2 - Data types

Scalar types

In Julia, variable names can include a subset of Unicode symbols, allowing a variable to be represented, for example, by a Greek letter. In most Julia development environments (including the console), to type the Greek letter you can use a LaTeX-like syntax, typing \ and then the LaTeX name for the symbol, e.g. \alpha for α. Using LaTeX syntax, you can also add subscripts, superscripts and decorators.

The main types of scalar are Int64, Float64, Char (e.g. x = 'a'), String¹ (e.g. x="abc") and Bool.

Strings

Julia supports most typical string operations, for example: split(s) (default on whitespaces), join([s1,s2], ""), replace(s, "toSearch" => "toReplace") and strip(s) (remove leading and trailing whitespaces) Attention to use the single quote for chars and double quotes for strings. c

Concatenation

There are several ways to concatenate strings:

  • Concatenation operator: *;

  • Function string(str1,str2,str3);

  • Combine string variables in a bigger one using the dollar symbol: a = "$str1 is a string and $(myobject.int1) is an integer" ("interpolation")

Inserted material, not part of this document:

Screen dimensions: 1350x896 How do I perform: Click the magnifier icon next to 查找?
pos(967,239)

Note: the first method doesn't automatically cast integer and floats to strings.

Arrays (lists)

Arrays are N-dimensional mutable containers, parametrized with the type of the object contained and the number of dimensions, e.g. Array{Float64,3} (we'll see parametrized types in details later in chapter "Custom Structures"). In this section, we deal with 1-dimensional arrays, in the next one we consider 2 or more dimensional arrays.

There are several ways to create an array:

  • Empty (zero-elements) arrays: a = []. Alternative ways:

    • a = T[], e.g. a = Int64[];

    • using explictitly the contructor a = Array{T,1}();

    • using the Vector alias: c = Vector{T}();

  • 5-elements zeros array: a=zeros(5) (or a=zeros(Int64,5)) (same with ones())

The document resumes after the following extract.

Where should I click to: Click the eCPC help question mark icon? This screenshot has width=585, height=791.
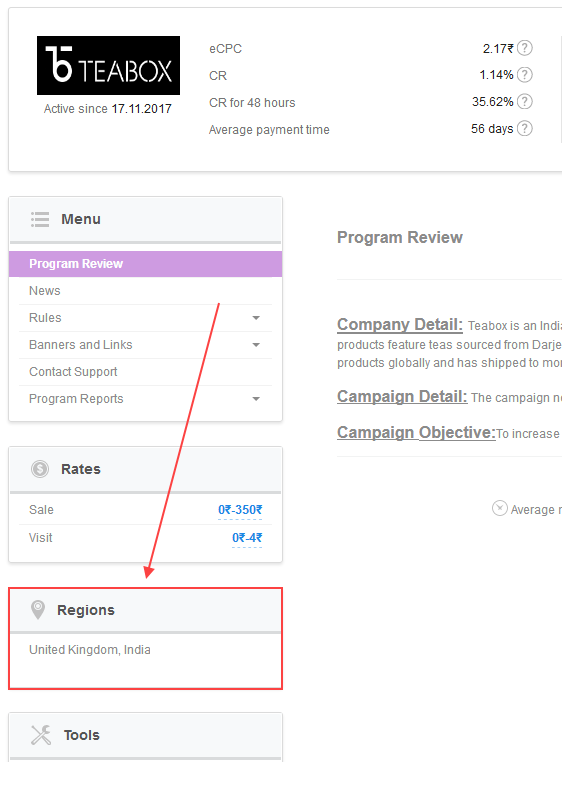click(524, 48)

  • Column vector (Vector container, alias for 1-dimensions array) : a = [1;2;3] or a=[1,2,3]

  • Row vector (Matrix container, alias for 2-dimensions array, see next section "Multidimensional and nested arrays"): a = [1 2 3]

Arrays can be heterogeneous (but in this case the array will be of Any type and in general much slower): x = [10, "foo", false].

If you need to store a limited set of types in the array, you can use the Union keyword to still have an efficient implementation, e.g. a = Union{Int64,String,Bool}[10, "Foo", false].

a = Int64[] is just a shorthand for a = Array{Int64,1}() (e.g. a = Any[1,1.5,2.5] is equivalent to a = Array{Any,1}([1,1.5,2.5])). Attention that a = Array{Int64,1} (without the round brackets) doesn't create an Array at all, but just assign the "DataType" Array{Int64,1} to a. You can also declare an array of size n (with garbage content) with a=Array{T,1}(undef,n).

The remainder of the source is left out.